Be careful with those test files on web servers
I witnessed an interesting corporate security issue a couple of years ago. In the web hosting business, you frequently need test files. People set up streaming servers and you park test videos on them to make sure everything's okay (without looking at their content -- ugh).
In this case, some customer's machine was apparently having problems serving up PDFs in such a way that they would be handled properly by clients. They were either being downloaded when they wanted things to open with a handler or vice-versa. In any case, the tech who wound up working it needed to run some tests.
This person apparently grabbed the first file with a PDF extension they found on their local workstation. It had been mailed out as an attachment to the entire company, and it was a list of everyone in the building, their extensions, and all of the helpful shortcuts we used to reach our remote sites without getting stuck in their phone trees.

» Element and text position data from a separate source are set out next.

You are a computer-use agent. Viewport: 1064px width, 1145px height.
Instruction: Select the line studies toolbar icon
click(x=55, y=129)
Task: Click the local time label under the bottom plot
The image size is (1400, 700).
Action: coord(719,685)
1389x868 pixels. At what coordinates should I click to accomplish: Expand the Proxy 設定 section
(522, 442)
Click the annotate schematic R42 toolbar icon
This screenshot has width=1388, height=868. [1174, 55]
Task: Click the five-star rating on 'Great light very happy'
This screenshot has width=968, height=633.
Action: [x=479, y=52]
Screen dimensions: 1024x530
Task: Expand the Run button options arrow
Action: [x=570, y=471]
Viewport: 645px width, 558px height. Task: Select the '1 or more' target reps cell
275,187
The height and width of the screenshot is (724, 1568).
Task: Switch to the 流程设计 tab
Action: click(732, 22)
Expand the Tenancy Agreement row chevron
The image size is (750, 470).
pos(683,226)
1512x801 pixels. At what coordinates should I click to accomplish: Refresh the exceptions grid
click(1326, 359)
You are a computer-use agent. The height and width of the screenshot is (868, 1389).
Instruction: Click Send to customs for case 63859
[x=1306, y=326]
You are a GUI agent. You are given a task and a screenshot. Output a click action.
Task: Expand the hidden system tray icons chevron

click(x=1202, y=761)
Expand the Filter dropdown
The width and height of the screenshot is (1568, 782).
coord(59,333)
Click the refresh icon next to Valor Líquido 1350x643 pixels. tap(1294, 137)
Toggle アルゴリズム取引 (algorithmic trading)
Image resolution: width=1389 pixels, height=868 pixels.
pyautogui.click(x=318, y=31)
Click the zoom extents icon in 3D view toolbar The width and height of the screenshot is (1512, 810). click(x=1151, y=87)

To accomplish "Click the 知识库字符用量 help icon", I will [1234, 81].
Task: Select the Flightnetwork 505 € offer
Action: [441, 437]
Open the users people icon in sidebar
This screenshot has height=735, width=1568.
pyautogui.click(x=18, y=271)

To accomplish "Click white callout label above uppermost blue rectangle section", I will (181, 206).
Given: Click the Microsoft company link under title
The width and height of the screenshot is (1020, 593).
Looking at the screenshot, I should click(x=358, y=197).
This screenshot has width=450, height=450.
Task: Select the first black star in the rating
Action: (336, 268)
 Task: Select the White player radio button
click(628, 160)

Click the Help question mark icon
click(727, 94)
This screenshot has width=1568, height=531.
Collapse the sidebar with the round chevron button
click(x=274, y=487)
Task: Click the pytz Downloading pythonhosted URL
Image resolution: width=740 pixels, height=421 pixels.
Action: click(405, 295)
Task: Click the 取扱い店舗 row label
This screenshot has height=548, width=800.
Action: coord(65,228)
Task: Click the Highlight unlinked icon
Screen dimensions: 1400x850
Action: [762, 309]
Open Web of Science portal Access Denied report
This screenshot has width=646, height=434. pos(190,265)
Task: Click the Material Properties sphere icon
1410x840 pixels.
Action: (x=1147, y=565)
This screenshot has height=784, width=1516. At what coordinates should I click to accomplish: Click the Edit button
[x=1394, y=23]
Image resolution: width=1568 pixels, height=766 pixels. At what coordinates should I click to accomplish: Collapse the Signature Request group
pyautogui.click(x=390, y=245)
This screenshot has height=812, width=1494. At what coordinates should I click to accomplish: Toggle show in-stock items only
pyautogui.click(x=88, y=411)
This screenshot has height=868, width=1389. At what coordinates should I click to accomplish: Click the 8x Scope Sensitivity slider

They parked that file on the customer's machine and proceeded to test the web server with it. I'm not sure if they forgot or got distracted or what, but they left the file there. Time passed.
Then, one day a few weeks later, I got an instant message from one of my friends elsewhere in the company: "run a search for '(site name) employee directory' on Google". I did, and was rewarded with a shiny new copy of our directory courtesy of our customer's machine as the #1 hit.
We had a good laugh, but some other people in the company weren't so amused. They were able to take down the offending file, but then we just pointed out that "view cache" was still there, and all of the data was visible. They freaked out a second time and somehow got the cached data taken down, perhaps by making a request directly to Google.
The drama was over, but we all still had a good laugh at it. If you put something online, expect people to find it sooner or later. They will find a way, even if by accident.